На троих они моментально оприходовали заначку. После опохмелки настроение у всех повысилось, и жизнь стала налаживаться.
– Значит, типа она сама с вами пошла? А хороша была жопка. Упругая, как грудь моей старушки. – Кардан присел на корточки рядом с трупом и принялся обследовать карманы куртки. Его добычей была связка ключей и 17 баксов мелочью, вот и все, ни документов, ни кредитной карточки. Да и откуда им взяться у обитательницы трущоб? После дефолта 99-го года Америка практически забыла о существовании своих малообеспеченных граждан. Денег не было ни у кого.
– Сама, сама, – энергично кивал головой Гонщик, – все добровольно и по согласию.
– В натуре, это желтый мор! – неожиданно сделал вывод Айзек. Глоток виски произвел благотворное воздействие на его мозги. – Она уже вчера была больной. Помнишь, как глаза блестели?
– Так я думал, это от травки. Мать твою! Мы сдохнем! Мы все сдохнем! Сука, зараза, она нас убила! Мы все сдохнем! – визжал Гонщик. Его руки тряслись, глаза вылезли на лоб, по подбородку текла струйка слюны. Смотреть страшно.
– Никшни, поц! – рыкнул на него Кардан. – Она на сейшне вчера тусовалась?
– Ну, дык. Там и сняли.
– Выпить есть? – голос Кардана звучал тускло и безжизненно. Он полез в холодильник, но больше ничего там не обнаружил.
– Нет, это была последняя, – вздохнул Айзек.
Только что поднявшееся настроение упало ниже плинтуса. Стало ясно, что жизнь как была паршивой, так паршиво и заканчивается. Еще три-четыре недели, и его позовет к себе Большой Брат Иисус давать отчет о прожитых годах. А что он скажет Иисусу? Что пил, курил травку, снимал доступных бабенок, иногда грабил и приворовывал? Правда, в банду его не взяли, но от этого не легче.
Гонщик в это время тихо скулил в углу, сжимая башку ладонями. До него тоже дошло, что наступает конец. Желтый мор, так в американских трущобах называли лихорадку Шилдмана, шансов не дает, косит всех без разбору.

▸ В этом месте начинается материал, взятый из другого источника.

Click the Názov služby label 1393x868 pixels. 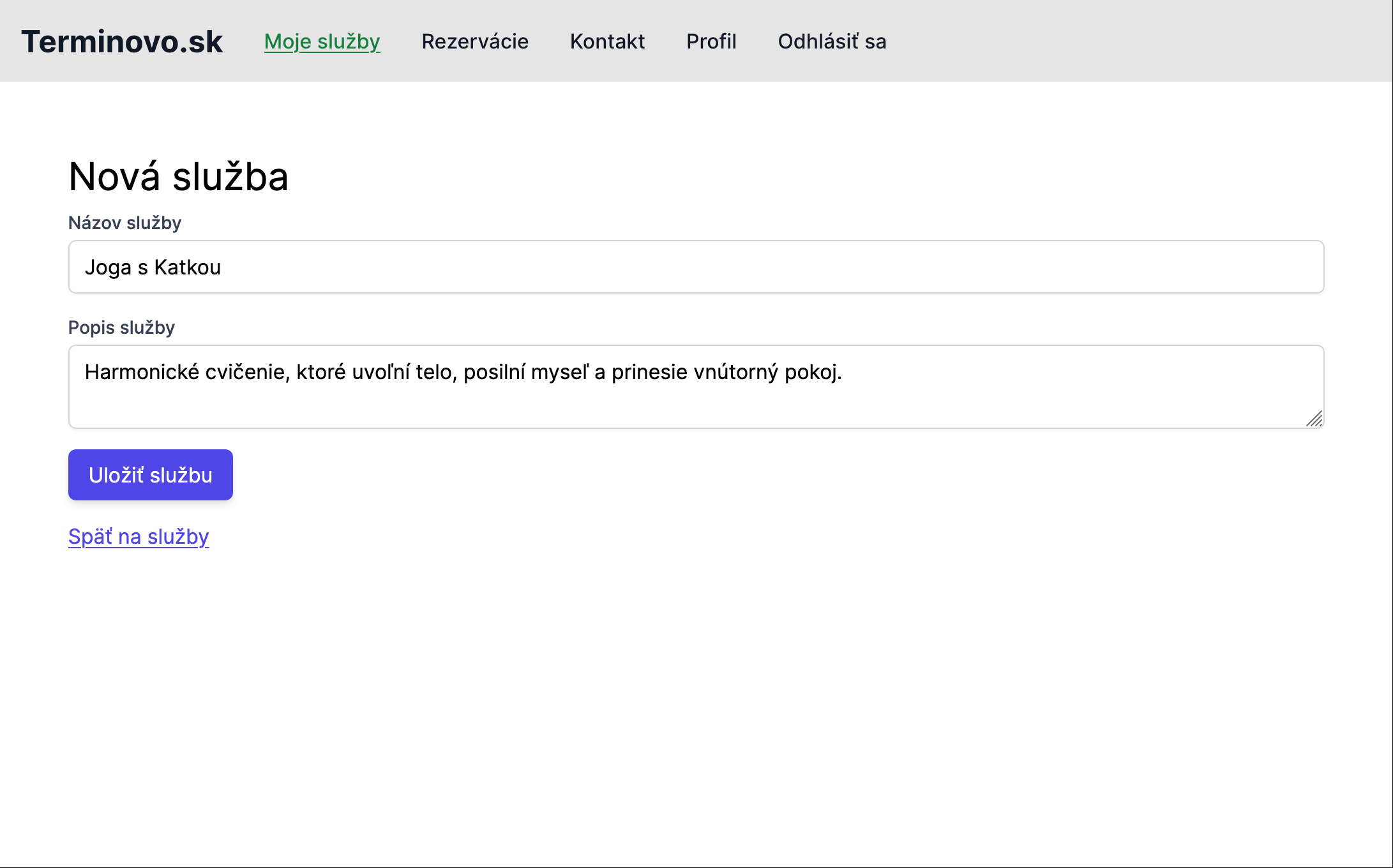click(124, 223)
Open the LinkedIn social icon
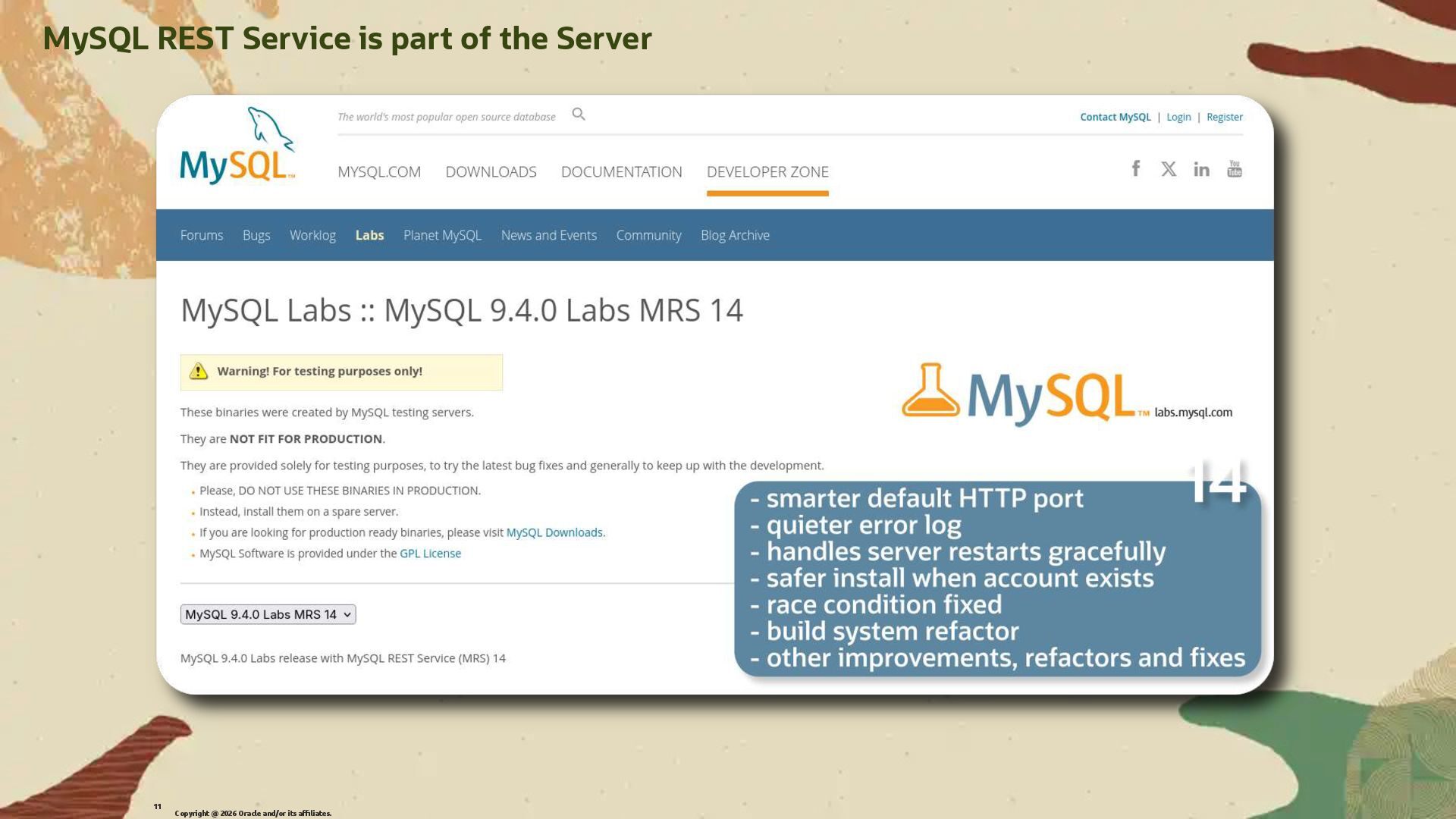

Умрут все, кто находился рядом с больным или просто прикоснулся к нему на улице.
– Пошли, братва, – первым нарушил тягостное молчание Кардан, – будем гулять.
– А эта? – скосил глаза на труп Айзек.
– Пусть лежит, Бог забрал ее душу в райскую обитель. Нам сейчас нужны белые страстные цыпочки, крэк, герыч, хорошее виски, – оскалился Кардан, – или ты собираешься замаливать грехи в камере?

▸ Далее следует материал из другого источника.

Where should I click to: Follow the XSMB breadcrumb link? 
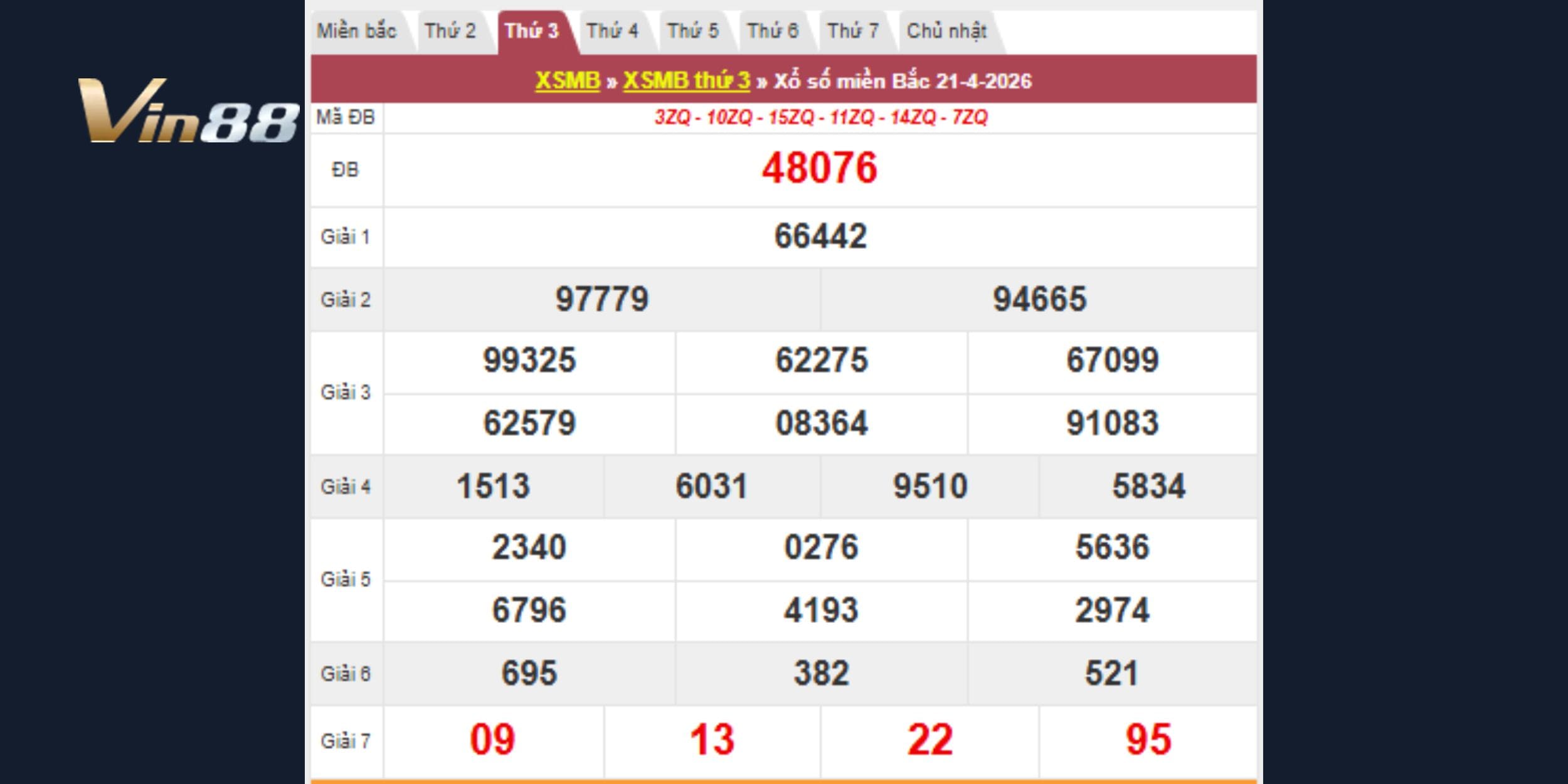tap(568, 81)
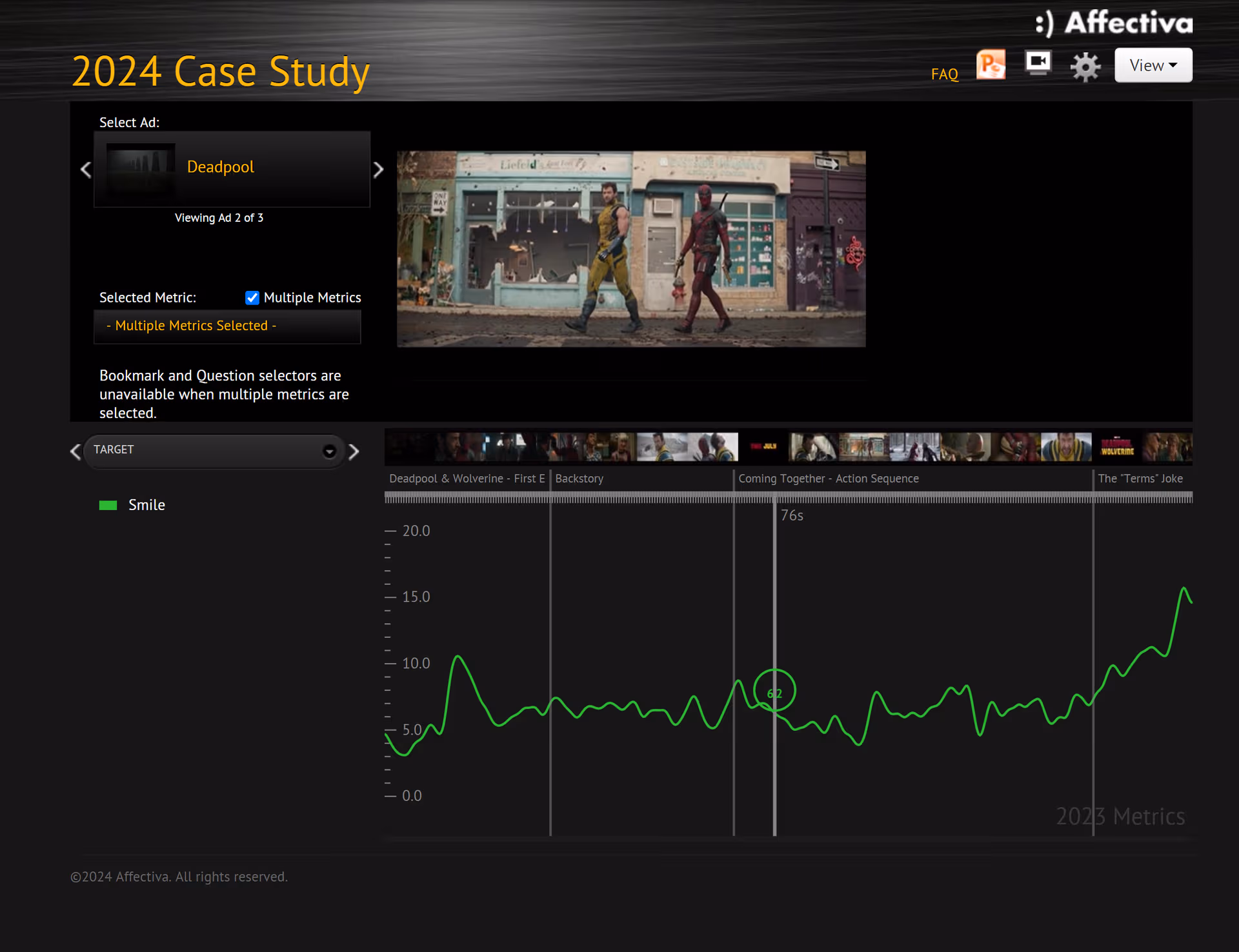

– Пошли! Будем гулять на собственных поминках, – с этими словами Айзек запустил руку под стол. Туда, где к столешнице был приклеен скотчем настоящий армейский нож.
– Эй, хватит ныть, черный брат! – Кардан опустился на пол рядом с Гонщиком и обнял его за плечи. – Мы все умрем. Такова наша скорбная доля. Но сначала насладимся вкусом жизни, не будем зарывать талант свой в землю, а пойдем и возьмем у «снежков» все, что они нам задолжали с тех самых пор, как Моисей водил народ свой по пустыне скорби. Воспрянь, черный брат, ибо последние будут первыми, а богатым не попасть в Царствие Небесное. Воспрянь, и пойдем с нами.